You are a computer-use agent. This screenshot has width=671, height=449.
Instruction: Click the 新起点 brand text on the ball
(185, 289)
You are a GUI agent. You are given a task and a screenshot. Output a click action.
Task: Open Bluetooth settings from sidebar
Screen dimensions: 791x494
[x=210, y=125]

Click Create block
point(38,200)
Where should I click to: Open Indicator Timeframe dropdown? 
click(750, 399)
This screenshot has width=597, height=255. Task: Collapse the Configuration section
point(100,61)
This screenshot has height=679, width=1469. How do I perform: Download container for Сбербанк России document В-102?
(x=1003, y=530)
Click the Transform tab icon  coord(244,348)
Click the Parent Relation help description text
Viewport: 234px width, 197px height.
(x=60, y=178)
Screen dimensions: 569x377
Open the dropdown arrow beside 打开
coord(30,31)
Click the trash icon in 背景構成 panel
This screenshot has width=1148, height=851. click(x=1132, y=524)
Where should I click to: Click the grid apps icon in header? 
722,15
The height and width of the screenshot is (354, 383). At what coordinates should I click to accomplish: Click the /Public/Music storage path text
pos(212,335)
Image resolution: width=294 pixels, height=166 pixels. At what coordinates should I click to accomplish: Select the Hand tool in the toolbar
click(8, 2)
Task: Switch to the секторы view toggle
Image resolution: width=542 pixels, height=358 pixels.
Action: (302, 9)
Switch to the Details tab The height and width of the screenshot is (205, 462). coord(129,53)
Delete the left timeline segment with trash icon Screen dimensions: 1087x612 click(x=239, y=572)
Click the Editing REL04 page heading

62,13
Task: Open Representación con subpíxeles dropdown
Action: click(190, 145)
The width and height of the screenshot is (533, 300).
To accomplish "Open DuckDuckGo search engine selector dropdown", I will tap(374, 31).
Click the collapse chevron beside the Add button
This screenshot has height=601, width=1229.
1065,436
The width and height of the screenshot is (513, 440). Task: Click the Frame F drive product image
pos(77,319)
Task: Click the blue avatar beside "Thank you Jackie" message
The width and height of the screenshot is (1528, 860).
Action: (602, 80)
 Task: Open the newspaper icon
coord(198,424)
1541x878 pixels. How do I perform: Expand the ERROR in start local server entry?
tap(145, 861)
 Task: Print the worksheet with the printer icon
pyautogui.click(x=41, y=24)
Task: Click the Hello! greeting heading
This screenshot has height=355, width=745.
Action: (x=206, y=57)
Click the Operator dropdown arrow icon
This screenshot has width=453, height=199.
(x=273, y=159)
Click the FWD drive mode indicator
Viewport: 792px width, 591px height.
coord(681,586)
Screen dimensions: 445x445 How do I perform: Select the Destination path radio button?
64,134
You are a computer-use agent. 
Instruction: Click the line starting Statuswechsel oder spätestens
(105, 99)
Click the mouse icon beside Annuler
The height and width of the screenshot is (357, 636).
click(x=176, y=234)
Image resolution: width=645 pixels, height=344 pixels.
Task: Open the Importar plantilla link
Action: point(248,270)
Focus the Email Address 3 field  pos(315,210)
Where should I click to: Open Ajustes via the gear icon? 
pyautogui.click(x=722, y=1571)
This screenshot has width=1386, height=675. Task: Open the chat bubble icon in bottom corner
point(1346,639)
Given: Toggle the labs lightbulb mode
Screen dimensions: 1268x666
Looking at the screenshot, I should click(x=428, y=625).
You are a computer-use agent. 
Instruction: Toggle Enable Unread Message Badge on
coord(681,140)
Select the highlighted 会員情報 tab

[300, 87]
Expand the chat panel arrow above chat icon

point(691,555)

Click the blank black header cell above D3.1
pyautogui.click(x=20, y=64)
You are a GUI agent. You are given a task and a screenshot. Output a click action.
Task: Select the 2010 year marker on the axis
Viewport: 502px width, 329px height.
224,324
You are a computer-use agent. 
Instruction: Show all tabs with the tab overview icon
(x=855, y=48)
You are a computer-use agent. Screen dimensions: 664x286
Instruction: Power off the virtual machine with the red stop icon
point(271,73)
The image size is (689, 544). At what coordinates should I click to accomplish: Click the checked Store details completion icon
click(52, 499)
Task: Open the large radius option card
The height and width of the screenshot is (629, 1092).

- - - - -

WRITTEN REQUEST -> How many lines in the listing above contain the word "dropdown"? Reply with the number alone.

THE COMPLETED TASK -> 5